EXERCISE BRIEF – Using the records below, quote only the span that opens with the line containing "You are a GUI" and closes with the line containing "Go to Amazon", exactly and inclusively.

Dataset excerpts
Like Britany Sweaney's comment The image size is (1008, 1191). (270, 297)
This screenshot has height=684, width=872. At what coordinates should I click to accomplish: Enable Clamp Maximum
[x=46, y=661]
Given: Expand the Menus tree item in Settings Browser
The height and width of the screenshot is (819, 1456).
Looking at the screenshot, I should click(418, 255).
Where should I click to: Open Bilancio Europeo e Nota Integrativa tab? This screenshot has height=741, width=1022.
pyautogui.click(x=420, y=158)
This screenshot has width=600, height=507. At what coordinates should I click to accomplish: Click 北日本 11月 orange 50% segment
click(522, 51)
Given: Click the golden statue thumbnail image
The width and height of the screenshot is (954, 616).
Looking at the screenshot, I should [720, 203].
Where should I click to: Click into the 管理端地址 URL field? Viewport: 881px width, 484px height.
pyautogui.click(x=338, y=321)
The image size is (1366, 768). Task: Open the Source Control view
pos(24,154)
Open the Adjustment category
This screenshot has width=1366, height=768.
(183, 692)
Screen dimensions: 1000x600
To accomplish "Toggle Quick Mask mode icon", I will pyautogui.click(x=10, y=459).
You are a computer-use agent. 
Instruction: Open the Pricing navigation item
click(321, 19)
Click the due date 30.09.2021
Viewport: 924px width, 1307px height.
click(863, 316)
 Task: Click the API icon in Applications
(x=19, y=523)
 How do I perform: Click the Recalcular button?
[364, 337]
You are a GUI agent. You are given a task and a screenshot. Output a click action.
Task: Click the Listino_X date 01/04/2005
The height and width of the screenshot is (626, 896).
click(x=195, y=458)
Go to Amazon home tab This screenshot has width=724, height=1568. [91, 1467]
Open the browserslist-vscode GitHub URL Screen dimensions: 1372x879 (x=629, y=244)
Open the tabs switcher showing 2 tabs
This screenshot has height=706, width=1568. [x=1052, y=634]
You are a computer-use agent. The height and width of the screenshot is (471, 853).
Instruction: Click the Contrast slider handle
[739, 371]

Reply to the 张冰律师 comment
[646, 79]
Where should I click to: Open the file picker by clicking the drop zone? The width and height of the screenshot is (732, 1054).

RESPONSE TO THIS TASK –
You are a GUI agent. You are given a task and a screenshot. Output a click action.
Task: Click the Listino_X date 01/04/2005
The height and width of the screenshot is (626, 896).
click(x=195, y=458)
Go to Amazon home tab This screenshot has width=724, height=1568. [91, 1467]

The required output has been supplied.